- Page excerpt:
·····
For more than four decades, Johnny Canales hosted his eponymous TV show, elevating musicians from around the globe. The bands, songwriters, instrumentalists, and virtuosos that crossed his stage ranged from traditional artists to genre provocateurs. As a constant champion of those looking to cut their teeth in the industry, Johnny relished the variety of sounds—from cumbia to country—that new and veteran acts would bring to his program. But the beloved host, who died earlier this year, is best remembered for showcasing artists who helped define tejano music.

The launch of The Johnny Canales Show in the early 1980s coincided with a creatively fertile moment in Texas. Musicians across the state were adding keyboards to polka tunes, giving them especially danceable beats and infusing them with Tex-Mex sensibilities. The songs of quinceañeras and carne asadas could, with Johnny’s help, transform into commercial juggernauts. He famously gave a young Selena Quintanilla, the future Queen of Tejano, an early boost by featuring her band, Selena y Los Dinos, on his internationally syndicated show.
·····
- Provided data:
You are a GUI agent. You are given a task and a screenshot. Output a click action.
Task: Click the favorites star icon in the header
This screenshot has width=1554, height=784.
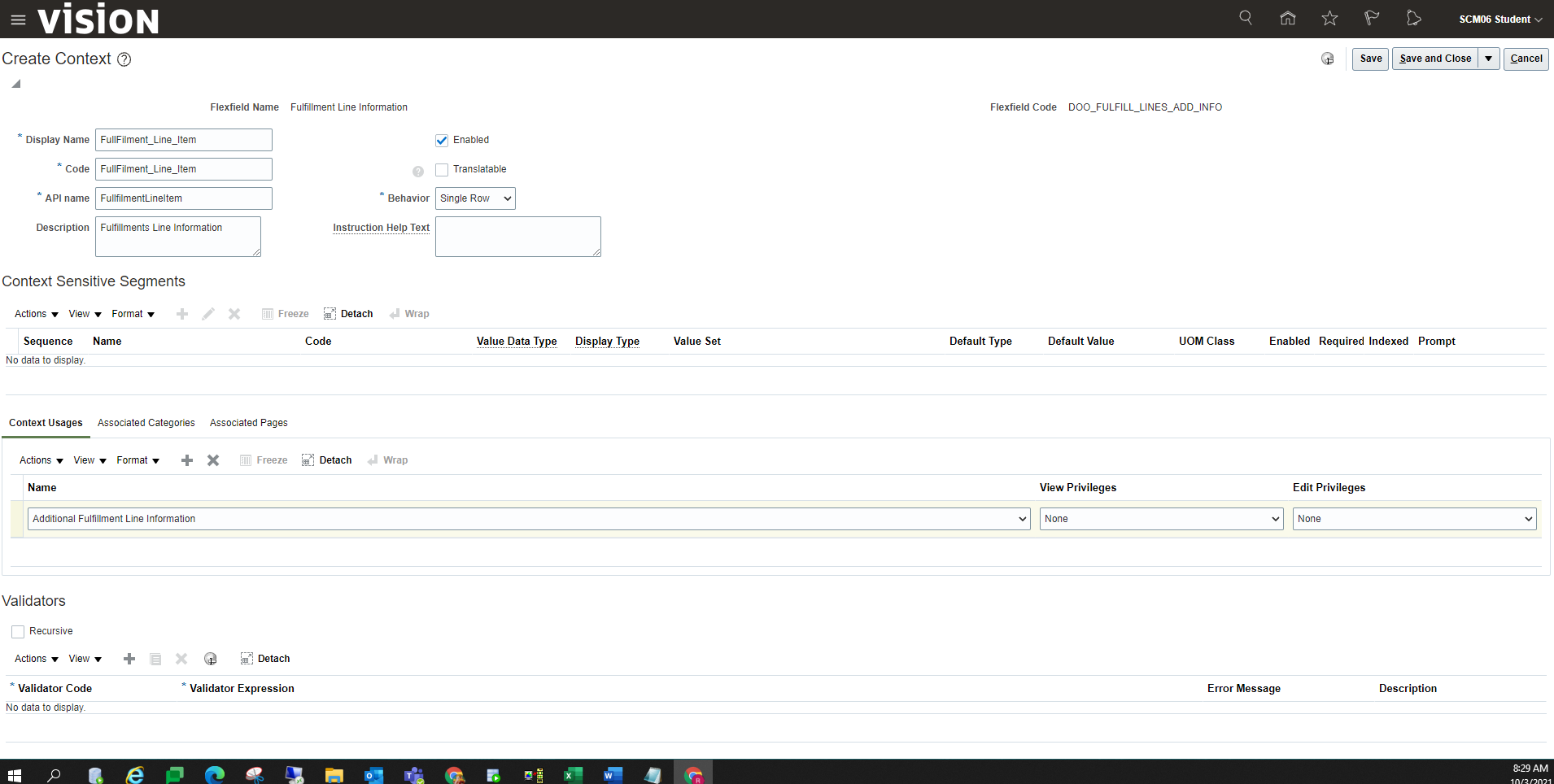(x=1329, y=18)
·····
- Exercises:
**1.** Write out the stretch of the Johnny Canales piece from "For more than" through "define tejano music.".
**2.** Pick up the Johnny Canales piece where it stops and keep writing.
The material comes from a separate source.

- Set of answers:
**1.**
For more than four decades, Johnny Canales hosted his eponymous TV show, elevating musicians from around the globe. The bands, songwriters, instrumentalists, and virtuosos that crossed his stage ranged from traditional artists to genre provocateurs. As a constant champion of those looking to cut their teeth in the industry, Johnny relished the variety of sounds—from cumbia to country—that new and veteran acts would bring to his program. But the beloved host, who died earlier this year, is best remembered for showcasing artists who helped define tejano music.

**2.**
Appearing next to Johnny onstage became a rite of passage for newcomers. Established stars of the genre also made a point of taking a break from touring and recording to appear on the show to celebrate tejano culture and its longtime advocate. “Even if you were doing well—let’s say you’re making amazing sales, and you really don’t need to go to Johnny—you still go,” says Veronique Medrano, a tejano musician and archivist who once played a show in the Rio Grande Valley where she was introduced by Canales.“It’s almost like a sense of you’re laying down your art. Not only to him, as a purveyor of it [and] to the masses on this program, but just to the culture.”

In tandem with our story about Johnny in the December 2024 issue of Texas Monthly, we’ve compiled a playlist of essential tejano songs. Although by no means an exhaustive look at the genre (we know this list is brief and that tejano’s roots are deeply entrenched with the likes of trailblazing early twentieth-century musicians including Lydia Mendoza and, later, bands like Sunny & the Sunglows), we’ve put together a selection of twelve standout tracks by inventive musicians who had a role in shaping the music and who, at least once, went on The Johnny Canales Show.

As the man himself would say, “Take it away!”

Little Joe y La Familia, “Las Nubes” (1972)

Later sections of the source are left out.